### Excerto
■ ■ ■

No topo do jazigo há dois felinos que lembram a obra por que ficou mais conhecido (“Os Gatos”, crónicas publicadas entre 1889 e 1893, e hoje parte do Plano Nacional de Leitura.) Na terra todos sabem de cor o epitáfio inscrito na pedra branca, a frase célebre de Fialho: “Miando pouco, arranhando sempre, não temendo nunca.” Cumpri-lo é outra história. Hoje, além das desigualdades se manterem, há menos humanidade e simplicidade nas pessoas, opina outro cubense.
Cuba foi sempre um meio pobre, explica Caló, que tenta não se resignar. Quando abriu a estação ferroviária em 1864 e a vila se tornou centro de expedição de cereais e cortiça, houve um boom e vislumbrou-se outro futuro. Para se ver como era a pobreza, conta, goza-se que o cubense, quando viu chegar o comboio a vapor, pensou que estivesse constipado e deitou-lhe uma manta por cima. Quando se está de novo em declínio, a piada continua a fazer-se.

■ ■ ■

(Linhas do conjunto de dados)
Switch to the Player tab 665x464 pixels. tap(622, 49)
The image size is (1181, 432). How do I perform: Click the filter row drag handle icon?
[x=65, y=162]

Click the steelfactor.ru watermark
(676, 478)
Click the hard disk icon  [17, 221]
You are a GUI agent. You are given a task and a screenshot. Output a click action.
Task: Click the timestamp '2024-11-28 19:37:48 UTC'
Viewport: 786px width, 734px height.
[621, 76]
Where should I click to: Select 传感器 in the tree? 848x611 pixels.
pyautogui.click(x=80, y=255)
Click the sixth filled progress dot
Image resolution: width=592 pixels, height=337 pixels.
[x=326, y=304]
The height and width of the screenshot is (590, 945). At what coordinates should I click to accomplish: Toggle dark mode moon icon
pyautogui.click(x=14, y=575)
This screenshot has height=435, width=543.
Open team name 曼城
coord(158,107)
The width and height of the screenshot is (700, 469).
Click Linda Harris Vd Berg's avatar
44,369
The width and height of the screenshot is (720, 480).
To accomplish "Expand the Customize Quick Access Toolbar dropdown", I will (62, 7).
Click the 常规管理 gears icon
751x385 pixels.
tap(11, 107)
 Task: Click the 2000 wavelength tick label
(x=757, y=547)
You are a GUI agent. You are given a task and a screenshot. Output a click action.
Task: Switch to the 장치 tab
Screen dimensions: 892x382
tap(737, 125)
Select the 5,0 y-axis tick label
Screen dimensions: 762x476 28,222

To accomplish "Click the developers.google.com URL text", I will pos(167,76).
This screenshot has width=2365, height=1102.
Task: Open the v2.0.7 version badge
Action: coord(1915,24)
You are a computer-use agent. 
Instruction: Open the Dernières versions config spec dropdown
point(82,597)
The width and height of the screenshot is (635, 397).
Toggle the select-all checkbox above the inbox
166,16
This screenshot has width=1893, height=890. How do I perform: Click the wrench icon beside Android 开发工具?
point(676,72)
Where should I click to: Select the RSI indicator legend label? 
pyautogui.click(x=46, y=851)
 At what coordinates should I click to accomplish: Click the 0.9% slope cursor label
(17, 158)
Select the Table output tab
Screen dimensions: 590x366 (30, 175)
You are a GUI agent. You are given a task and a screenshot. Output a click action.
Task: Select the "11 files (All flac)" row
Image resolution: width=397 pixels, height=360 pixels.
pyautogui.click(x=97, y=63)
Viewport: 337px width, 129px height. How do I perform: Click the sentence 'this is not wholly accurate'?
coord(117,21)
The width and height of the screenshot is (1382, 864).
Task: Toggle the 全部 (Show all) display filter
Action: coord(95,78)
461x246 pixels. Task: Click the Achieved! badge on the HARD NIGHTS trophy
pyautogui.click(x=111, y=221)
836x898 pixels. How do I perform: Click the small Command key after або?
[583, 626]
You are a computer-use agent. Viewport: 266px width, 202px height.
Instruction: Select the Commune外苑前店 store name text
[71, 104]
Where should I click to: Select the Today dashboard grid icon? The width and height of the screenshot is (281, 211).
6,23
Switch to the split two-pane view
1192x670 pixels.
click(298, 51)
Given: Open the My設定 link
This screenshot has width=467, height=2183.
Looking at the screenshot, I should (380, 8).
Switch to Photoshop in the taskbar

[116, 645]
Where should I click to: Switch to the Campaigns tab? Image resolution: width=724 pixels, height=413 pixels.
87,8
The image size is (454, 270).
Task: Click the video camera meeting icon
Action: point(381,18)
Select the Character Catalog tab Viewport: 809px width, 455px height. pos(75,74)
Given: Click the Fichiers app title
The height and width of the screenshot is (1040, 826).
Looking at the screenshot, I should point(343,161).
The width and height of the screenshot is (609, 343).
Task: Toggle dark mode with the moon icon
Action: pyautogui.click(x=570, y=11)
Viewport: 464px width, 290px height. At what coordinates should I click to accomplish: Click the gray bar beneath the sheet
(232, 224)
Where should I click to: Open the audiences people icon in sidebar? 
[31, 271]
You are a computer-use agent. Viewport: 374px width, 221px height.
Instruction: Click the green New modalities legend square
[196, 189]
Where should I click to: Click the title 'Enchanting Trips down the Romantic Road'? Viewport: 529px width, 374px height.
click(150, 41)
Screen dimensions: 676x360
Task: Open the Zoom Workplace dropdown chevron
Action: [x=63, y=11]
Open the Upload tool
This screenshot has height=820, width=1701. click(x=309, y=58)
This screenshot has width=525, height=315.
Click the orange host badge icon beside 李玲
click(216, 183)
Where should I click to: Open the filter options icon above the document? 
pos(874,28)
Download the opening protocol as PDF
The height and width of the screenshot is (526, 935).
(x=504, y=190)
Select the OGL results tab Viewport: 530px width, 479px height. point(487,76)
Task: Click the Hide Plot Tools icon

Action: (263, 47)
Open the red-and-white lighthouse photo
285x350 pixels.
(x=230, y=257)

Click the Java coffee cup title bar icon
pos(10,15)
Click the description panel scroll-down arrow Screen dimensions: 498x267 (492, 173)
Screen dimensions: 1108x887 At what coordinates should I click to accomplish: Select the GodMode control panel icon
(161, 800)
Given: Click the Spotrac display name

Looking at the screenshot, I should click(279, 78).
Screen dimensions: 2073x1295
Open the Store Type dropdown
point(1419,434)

■ ■ ■

### Exercícios a resolver
- 1) Segundo o excerto, por que motivo houve um boom em Cuba? Responda em uma a três frases.
- 2) Reproduza do excerto o trecho que começa em "No topo do jazigo" e segue até "opina outro cubense.".
A listagem não é necessária para o que se pede.

### Respostas completas
- 1) Houve um boom porque, em 1864, abriu a estação ferroviária. A vila tornou-se então centro de expedição de cereais e cortiça.

- 2)
No topo do jazigo há dois felinos que lembram a obra por que ficou mais conhecido (“Os Gatos”, crónicas publicadas entre 1889 e 1893, e hoje parte do Plano Nacional de Leitura.) Na terra todos sabem de cor o epitáfio inscrito na pedra branca, a frase célebre de Fialho: “Miando pouco, arranhando sempre, não temendo nunca.” Cumpri-lo é outra história. Hoje, além das desigualdades se manterem, há menos humanidade e simplicidade nas pessoas, opina outro cubense.